The problem.
From the line containing "Instruction: Open the Rufus AI assistant icon" through the last line of the entries below, print each line exactly. Pictures stay out.

Source material.

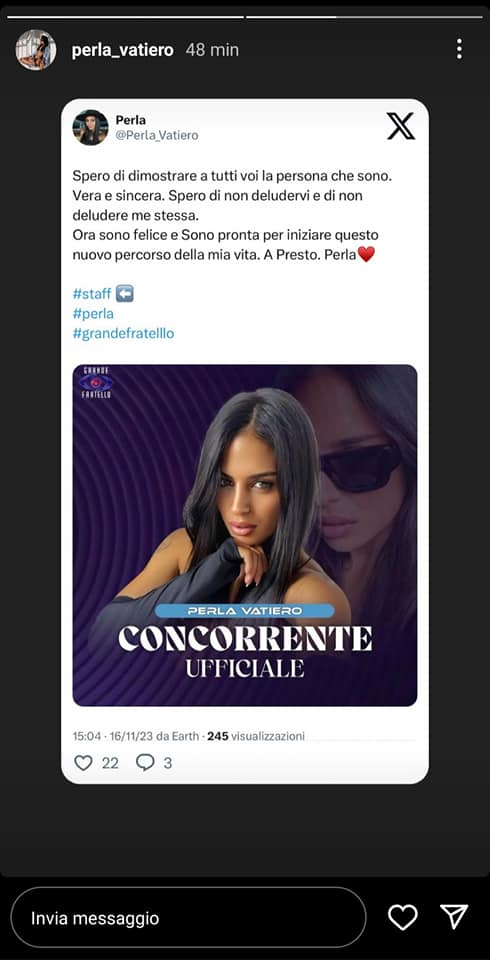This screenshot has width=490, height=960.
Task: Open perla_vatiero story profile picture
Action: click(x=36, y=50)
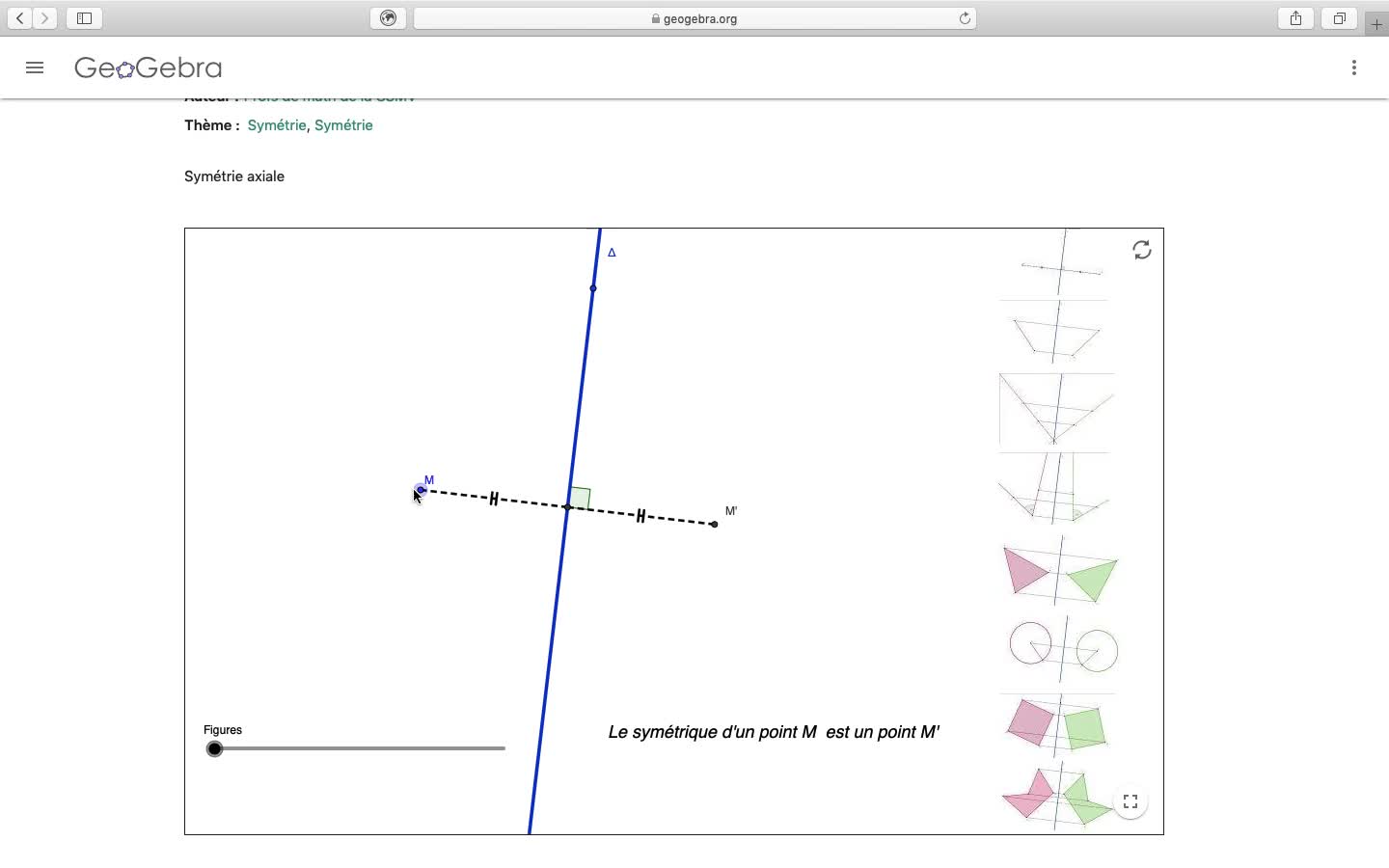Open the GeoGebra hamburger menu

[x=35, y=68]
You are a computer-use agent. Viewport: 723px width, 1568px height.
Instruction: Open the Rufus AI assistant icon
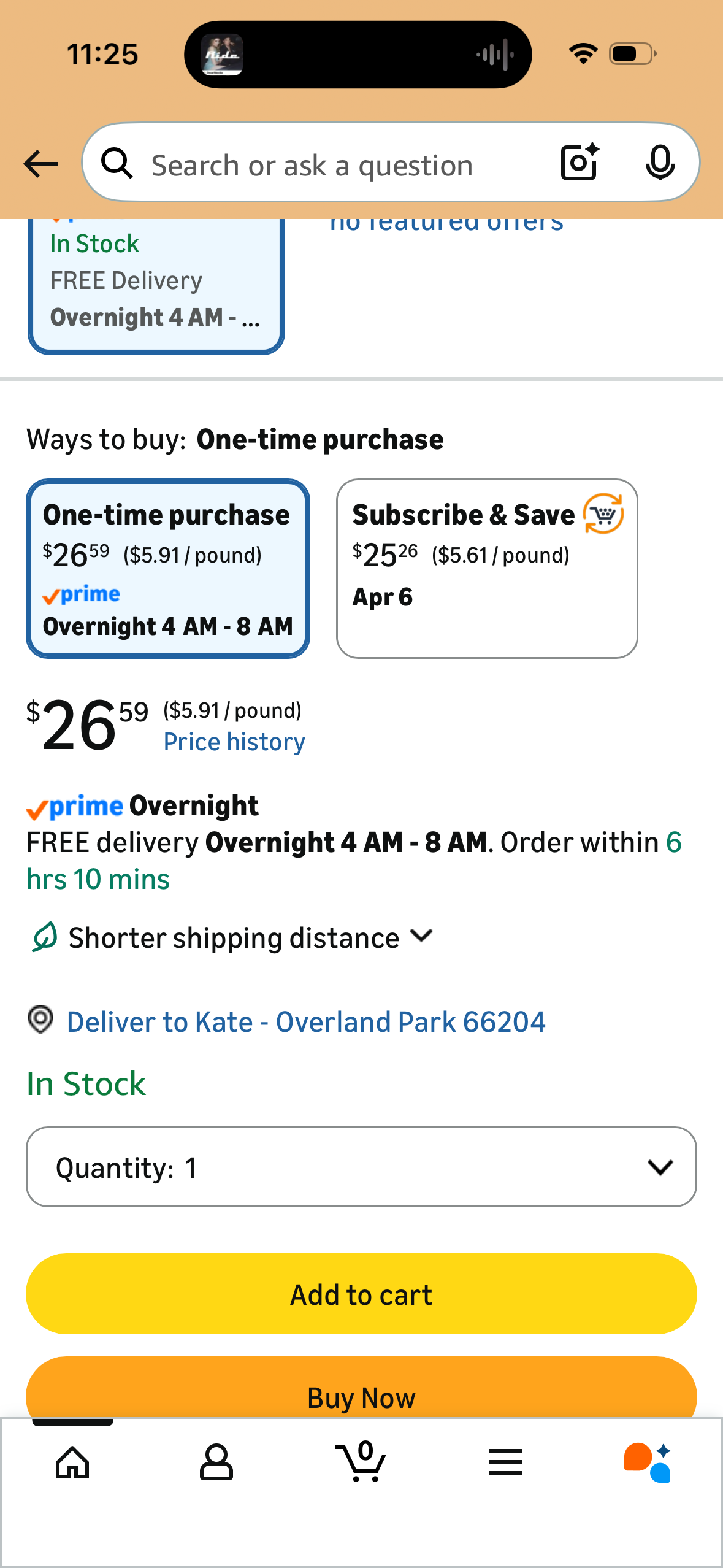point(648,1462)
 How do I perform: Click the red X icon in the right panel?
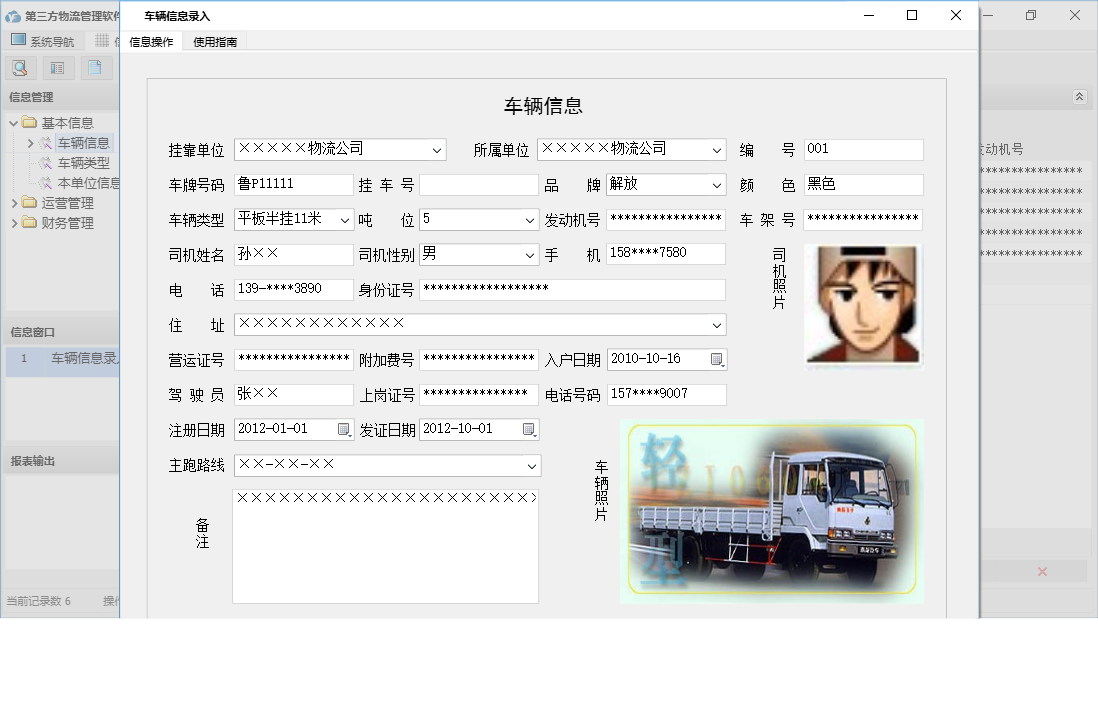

Answer space.
Instruction: Open the Rufus AI assistant icon
point(648,1462)
 How do I perform: Click the red X icon in the right panel?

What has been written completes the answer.